Reproduce only the stretch from the line containing "This screenshot has width=2016, height=1847." through the line containing "click(x=157, y=62)", replacing "refresh" with "reload" and leaving everything else unchanged.

[Some entries]
┌──

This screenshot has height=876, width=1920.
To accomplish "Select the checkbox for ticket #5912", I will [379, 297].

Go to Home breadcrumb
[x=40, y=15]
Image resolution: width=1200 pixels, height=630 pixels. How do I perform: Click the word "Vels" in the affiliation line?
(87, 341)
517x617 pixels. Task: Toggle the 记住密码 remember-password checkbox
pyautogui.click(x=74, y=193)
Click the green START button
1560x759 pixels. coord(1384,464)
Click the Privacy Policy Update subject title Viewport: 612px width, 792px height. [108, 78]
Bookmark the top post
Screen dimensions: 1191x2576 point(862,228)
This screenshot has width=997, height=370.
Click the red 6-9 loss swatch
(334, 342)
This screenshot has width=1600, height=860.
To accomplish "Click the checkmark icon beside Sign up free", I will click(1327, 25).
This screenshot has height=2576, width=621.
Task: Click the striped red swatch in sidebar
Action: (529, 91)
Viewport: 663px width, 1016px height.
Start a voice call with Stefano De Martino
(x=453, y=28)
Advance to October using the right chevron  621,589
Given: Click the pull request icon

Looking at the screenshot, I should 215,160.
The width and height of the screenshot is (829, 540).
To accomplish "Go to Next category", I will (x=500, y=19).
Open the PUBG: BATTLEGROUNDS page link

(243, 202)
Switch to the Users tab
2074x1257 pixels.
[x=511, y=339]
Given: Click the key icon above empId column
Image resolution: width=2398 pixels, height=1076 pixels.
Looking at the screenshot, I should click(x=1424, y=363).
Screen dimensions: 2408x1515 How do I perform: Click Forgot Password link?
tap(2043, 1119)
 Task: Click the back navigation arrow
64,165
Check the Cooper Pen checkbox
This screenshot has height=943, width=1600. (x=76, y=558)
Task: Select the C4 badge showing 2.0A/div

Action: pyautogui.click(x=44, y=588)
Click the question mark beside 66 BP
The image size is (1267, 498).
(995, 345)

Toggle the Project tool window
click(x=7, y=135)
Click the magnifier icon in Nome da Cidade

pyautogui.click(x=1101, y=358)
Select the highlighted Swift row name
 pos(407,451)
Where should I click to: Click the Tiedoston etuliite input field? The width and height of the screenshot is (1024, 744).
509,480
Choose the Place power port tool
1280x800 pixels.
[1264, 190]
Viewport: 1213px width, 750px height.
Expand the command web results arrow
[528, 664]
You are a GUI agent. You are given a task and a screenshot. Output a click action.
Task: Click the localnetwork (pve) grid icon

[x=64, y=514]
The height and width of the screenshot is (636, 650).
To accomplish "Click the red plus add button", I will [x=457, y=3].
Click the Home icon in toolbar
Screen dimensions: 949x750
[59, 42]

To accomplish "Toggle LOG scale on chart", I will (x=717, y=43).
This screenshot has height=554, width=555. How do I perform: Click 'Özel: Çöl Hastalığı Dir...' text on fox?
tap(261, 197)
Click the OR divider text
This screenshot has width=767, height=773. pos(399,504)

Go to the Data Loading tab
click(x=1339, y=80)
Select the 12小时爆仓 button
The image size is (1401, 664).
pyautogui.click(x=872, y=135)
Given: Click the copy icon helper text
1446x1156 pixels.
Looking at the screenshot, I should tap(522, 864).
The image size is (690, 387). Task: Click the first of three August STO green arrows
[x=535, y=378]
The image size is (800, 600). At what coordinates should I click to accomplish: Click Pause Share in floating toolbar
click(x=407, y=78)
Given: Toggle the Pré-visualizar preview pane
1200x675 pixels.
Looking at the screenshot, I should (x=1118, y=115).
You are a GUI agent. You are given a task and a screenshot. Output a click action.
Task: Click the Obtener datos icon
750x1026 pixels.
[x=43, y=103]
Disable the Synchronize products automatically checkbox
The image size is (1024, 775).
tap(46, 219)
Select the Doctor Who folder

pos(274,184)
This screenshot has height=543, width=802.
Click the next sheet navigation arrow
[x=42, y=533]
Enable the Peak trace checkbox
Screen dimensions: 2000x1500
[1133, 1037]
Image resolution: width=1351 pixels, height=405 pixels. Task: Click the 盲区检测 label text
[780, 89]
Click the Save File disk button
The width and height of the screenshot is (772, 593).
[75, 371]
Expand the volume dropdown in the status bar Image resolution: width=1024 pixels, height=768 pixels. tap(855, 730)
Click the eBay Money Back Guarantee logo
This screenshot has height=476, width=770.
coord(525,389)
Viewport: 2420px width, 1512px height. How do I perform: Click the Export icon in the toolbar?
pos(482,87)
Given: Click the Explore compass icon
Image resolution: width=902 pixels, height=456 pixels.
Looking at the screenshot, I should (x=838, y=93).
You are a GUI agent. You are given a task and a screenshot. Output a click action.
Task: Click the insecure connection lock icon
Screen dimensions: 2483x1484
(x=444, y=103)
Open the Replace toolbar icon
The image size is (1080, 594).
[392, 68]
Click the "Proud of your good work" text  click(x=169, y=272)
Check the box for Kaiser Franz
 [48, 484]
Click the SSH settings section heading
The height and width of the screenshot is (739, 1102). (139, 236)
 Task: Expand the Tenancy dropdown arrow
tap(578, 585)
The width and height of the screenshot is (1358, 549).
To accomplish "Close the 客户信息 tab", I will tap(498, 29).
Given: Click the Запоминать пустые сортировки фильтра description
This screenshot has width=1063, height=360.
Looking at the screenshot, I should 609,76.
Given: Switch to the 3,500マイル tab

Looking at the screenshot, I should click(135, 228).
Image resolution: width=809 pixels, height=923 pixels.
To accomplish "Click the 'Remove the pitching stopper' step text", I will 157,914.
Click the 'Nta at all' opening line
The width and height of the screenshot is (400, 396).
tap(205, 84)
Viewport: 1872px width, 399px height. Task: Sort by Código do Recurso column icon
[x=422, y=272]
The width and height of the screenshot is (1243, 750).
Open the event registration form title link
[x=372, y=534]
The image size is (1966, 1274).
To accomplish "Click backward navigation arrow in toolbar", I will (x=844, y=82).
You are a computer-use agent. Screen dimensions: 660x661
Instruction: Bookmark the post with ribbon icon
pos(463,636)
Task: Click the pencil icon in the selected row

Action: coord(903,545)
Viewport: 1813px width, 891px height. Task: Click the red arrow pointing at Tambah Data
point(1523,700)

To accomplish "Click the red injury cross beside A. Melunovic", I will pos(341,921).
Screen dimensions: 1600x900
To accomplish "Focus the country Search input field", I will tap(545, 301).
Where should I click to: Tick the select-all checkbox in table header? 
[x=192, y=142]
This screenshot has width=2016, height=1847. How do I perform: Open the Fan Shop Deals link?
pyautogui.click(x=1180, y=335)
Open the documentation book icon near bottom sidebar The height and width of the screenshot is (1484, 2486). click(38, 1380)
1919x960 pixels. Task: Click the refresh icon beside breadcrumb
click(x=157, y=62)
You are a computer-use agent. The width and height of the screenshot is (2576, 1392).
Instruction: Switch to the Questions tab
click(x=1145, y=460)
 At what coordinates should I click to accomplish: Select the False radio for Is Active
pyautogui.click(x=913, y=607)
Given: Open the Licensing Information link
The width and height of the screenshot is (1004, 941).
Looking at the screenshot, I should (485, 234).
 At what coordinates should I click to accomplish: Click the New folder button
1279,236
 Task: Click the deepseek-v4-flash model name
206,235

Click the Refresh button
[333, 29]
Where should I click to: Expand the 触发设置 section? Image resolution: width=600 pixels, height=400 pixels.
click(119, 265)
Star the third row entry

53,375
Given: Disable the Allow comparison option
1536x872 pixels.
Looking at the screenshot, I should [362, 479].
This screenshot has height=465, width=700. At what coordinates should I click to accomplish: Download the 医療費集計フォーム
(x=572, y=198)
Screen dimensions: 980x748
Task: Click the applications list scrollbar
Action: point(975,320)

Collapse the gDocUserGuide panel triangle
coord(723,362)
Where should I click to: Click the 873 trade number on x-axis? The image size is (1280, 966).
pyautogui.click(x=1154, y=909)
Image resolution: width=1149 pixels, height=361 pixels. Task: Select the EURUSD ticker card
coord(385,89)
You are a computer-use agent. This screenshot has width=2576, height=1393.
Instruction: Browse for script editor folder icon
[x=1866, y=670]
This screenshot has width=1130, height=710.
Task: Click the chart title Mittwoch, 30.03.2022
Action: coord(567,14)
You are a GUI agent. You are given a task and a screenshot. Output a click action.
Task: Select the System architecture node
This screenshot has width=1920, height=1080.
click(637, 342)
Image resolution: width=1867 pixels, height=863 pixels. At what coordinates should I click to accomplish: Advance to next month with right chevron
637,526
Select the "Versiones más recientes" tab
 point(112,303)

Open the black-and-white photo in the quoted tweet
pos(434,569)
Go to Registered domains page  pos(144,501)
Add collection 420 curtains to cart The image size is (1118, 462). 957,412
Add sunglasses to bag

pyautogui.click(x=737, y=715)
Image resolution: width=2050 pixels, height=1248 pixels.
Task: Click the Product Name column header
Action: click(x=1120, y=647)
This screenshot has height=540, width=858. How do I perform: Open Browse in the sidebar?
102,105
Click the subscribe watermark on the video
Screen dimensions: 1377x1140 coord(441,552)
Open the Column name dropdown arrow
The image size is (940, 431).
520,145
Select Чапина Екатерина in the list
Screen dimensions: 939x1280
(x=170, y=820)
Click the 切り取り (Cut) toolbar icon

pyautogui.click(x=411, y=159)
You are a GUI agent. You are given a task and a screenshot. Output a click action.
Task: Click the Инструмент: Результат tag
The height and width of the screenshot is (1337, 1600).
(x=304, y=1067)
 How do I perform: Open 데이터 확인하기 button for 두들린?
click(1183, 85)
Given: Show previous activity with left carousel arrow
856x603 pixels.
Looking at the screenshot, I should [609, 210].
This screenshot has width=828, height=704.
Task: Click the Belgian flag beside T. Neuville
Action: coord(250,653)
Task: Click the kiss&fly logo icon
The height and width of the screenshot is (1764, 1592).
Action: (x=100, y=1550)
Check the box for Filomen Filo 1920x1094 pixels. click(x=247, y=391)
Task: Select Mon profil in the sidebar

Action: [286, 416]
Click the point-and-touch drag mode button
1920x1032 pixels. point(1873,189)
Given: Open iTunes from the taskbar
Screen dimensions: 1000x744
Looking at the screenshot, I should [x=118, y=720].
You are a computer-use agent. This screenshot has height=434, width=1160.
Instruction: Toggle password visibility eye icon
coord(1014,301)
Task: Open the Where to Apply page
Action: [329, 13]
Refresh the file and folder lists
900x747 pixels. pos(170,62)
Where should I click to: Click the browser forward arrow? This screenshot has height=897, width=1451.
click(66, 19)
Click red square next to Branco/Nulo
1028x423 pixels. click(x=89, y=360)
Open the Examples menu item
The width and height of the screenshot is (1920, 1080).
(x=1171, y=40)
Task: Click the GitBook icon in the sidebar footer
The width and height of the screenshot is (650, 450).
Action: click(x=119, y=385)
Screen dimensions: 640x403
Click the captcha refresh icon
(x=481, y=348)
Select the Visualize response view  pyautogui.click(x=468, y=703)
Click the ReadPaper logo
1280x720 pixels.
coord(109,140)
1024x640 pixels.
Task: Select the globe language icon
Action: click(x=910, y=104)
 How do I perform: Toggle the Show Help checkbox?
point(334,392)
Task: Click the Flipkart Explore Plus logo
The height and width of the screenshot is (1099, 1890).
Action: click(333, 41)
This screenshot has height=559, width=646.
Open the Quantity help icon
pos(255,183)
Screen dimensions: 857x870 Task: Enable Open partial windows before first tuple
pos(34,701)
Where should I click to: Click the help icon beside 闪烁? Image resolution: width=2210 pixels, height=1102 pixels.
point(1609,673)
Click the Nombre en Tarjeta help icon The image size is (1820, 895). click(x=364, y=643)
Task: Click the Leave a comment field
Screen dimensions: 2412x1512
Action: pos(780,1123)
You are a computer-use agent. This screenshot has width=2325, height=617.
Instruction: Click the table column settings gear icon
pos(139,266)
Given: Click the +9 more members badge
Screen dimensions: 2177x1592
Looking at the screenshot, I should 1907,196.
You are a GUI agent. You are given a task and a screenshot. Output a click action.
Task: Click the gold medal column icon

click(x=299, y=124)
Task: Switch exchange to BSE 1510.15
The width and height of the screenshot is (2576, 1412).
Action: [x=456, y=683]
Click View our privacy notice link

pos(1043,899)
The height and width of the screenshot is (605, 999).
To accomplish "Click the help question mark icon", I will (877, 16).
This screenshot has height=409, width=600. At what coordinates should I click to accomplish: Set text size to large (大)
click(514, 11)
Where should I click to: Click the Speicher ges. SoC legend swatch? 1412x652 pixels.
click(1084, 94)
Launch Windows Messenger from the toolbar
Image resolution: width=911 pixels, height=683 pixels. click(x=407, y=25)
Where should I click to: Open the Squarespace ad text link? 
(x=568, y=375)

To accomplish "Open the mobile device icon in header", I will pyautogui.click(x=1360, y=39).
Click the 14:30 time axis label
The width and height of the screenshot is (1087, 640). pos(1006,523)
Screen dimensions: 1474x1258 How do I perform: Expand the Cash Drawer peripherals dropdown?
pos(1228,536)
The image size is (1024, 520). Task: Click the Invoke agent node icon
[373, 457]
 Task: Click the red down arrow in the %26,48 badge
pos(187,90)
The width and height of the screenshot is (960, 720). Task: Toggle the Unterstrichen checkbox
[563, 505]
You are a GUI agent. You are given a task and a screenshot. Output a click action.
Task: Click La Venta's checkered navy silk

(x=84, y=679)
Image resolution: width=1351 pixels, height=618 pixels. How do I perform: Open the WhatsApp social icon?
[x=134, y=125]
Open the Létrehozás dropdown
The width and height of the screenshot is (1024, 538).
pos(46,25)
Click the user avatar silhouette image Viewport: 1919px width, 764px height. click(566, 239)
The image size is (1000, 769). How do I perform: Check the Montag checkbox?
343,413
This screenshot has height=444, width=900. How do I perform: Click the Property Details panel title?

└──

◆ RESULT OF THE EXERCISE
This screenshot has width=2016, height=1847. How do I perform: Open the Fan Shop Deals link?
pyautogui.click(x=1180, y=335)
Open the documentation book icon near bottom sidebar The height and width of the screenshot is (1484, 2486). click(38, 1380)
1919x960 pixels. Task: Click the reload icon beside breadcrumb
click(x=157, y=62)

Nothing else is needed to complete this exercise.